Passing the Parasite: Transmission from Painted Turtles to Snapping Turtles



            Siddall et al. (2001) conducted this experiment of transferring Haemogregarina balli from painted turtles, Chrysemys picta marginata, to snapping turtles, Chelydra serpentina, via the leech Placobdella ornata. Eleven painted turtles were collected from the Algonquin Park in Ontario, and six of them were determined to have hemogregarine in their peripheral circulation. Siddall et al. (2001) had hatchling leeches feed on the most heavily infected painted turtle and later had the leeches feed on two snapping turtles. The snapping turtles were uninfected before the leeches fed on them, and consequent blood films were taken periodically to determine when the hemogregarine would appear in the blood smears. The first hemogregarine merozoites were in the peripheral blood of the snapping turtles four months after they were infected by the leeches (Siddall et al., 2001).

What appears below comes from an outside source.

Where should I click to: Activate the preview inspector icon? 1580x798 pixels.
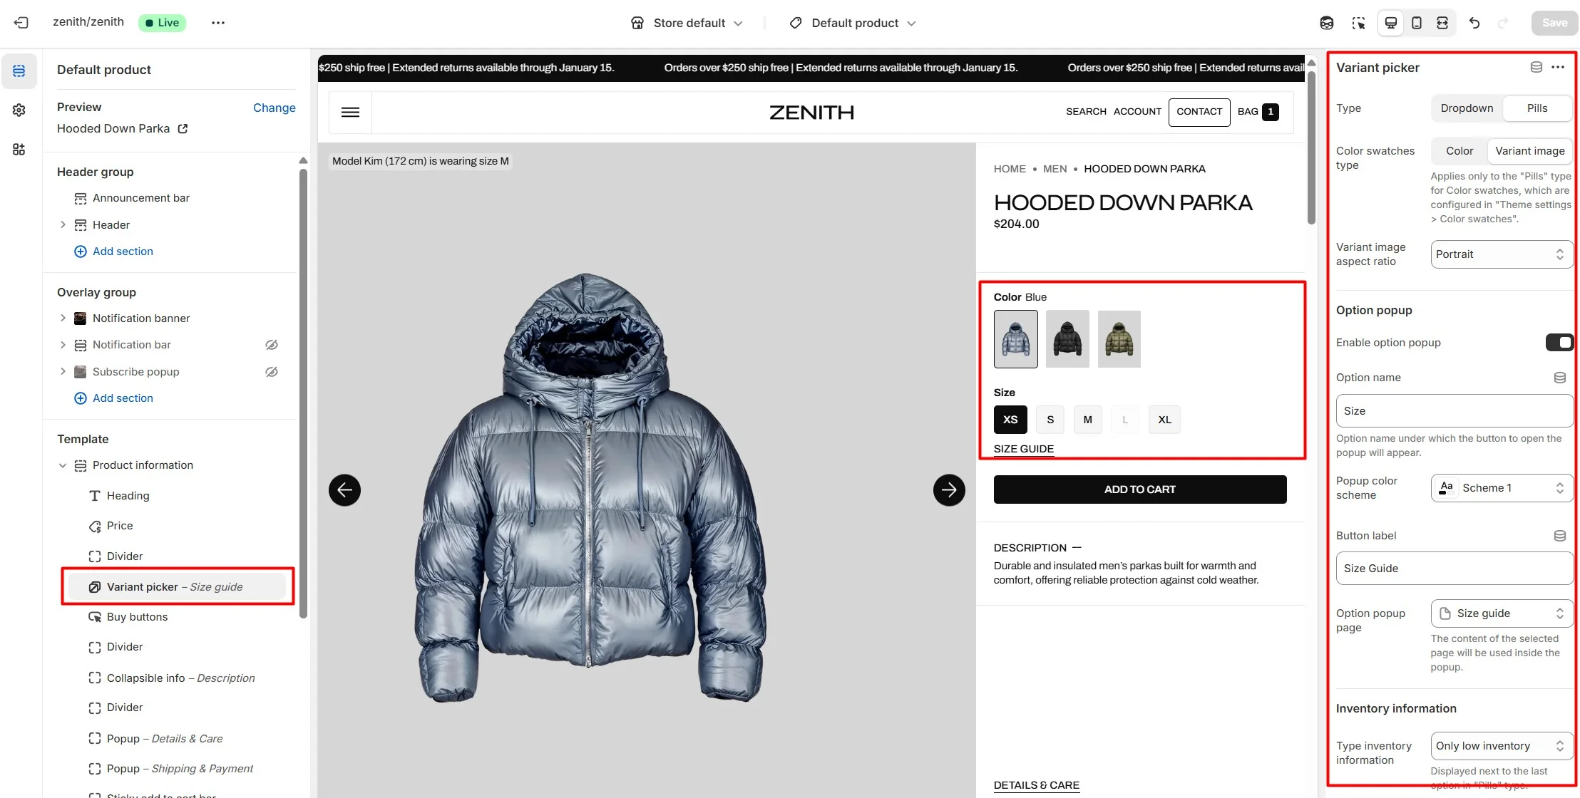pyautogui.click(x=1358, y=23)
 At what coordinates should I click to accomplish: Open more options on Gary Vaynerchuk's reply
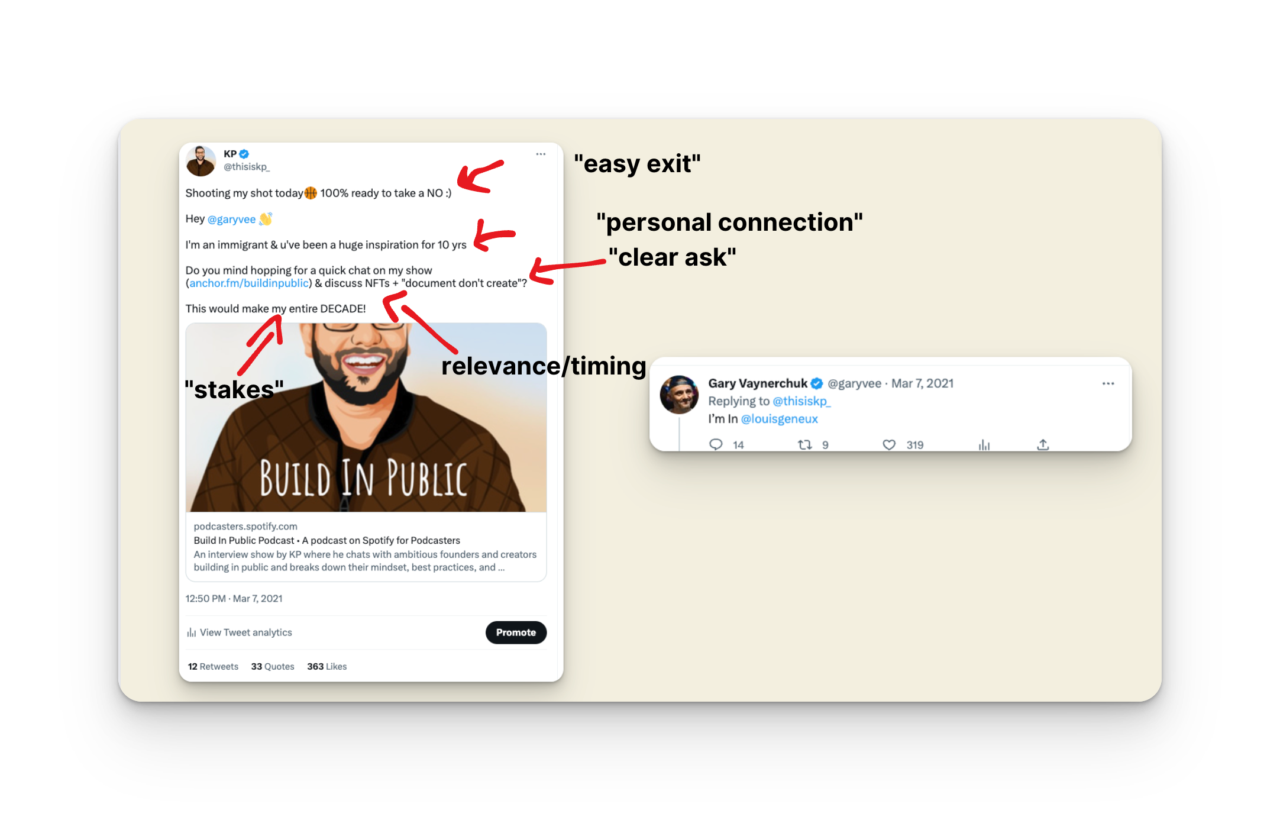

            The ability of Haemogregarina to infect multiple vertebrates had never been tested before this experiment, although it has been known for a long time that hemogregarines can cross-infect a wide range of hosts (Siddall et al., 2001).  The authors determined that both parasite isolates from each separate species are likely to be H. balli as they are morphologically indistinguishable, not to mention that they personally passed the same H. balli amongst the turtles. However, that often isn’t the case and scientists may make the assumption that a speices of parasite is completely new because it is in a host that it has never been found in before. Many parasites have several species that they can utilize as intermediate or primary hosts, and that hasn’t always been discovered. The authors also mention that if there are no morphological differences between species of hemogregarines of turtle then they should be simply grouped under the oldest name that they are known by.

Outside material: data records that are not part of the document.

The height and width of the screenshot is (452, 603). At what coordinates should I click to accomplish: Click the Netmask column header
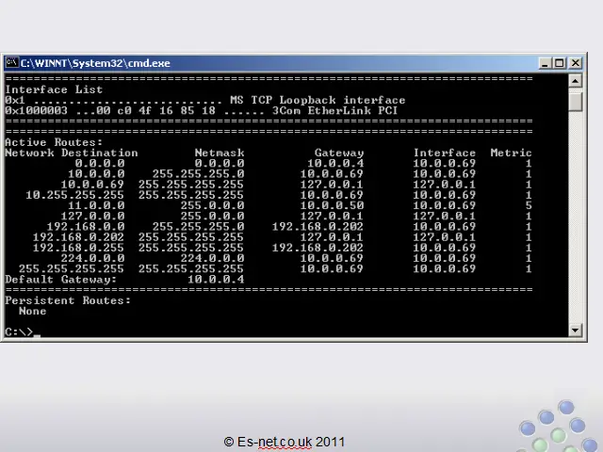pos(219,153)
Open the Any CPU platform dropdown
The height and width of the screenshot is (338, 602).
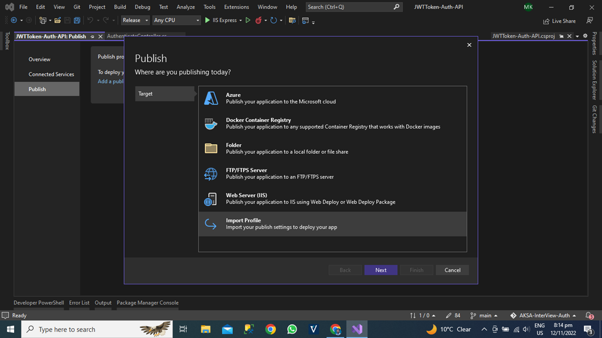[x=176, y=20]
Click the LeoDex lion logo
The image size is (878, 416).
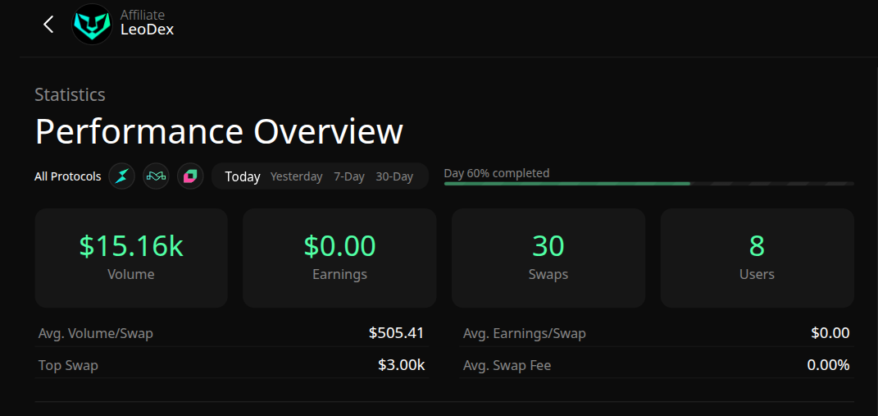(92, 25)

            Siddall et al. (2001) touch upon a very interesting point that has been mentioned before. Sometimes scientists make mistakes, or they categorize something inaccurately and it is important to keep that in consideration as taxonomic knowledge and species classification grows and develops. If two species of hemogregarine are essentially the same then they should be condensed under a single classification for greater simplicity and accureacy. However, I would want a genetic comparison between found parasites rather than basing species on morphological characteristics. Tkach et al. (2012) mentioned in their article about a new species of Trematode in the gall bladder of turtles. There was a species that was recorded to have the same unique morphological characteristic (the posteriorly extending cirrus sac beyond the ventral sucker). It was described so poorly that Tkach et al. (2012) had to base their decision on small morphological clues that identified their species as a newly discovered species. In both cases, it is important to recognize the significance of an analytical mind when discovering and identifying species of parasites.
Works Cited:
Siddall, M.E., and S.S. Desser. 2001. Transmission of Haemogregarina balli From Painted Turtles to Snapping Turtles Through the Leech Placobdella ornata. The Journal of Parasitology 87(5): 1217 – 1218.
Tkach, V.V., T.R., Platt and S.E. Greiman. 2012. A New Species of Opisthioglyphe (Trematoda: Telorchiidae) from Gall Bladder of Turtles in Malaysia. The Journal of Parasitology 98 (4): 863 – 868.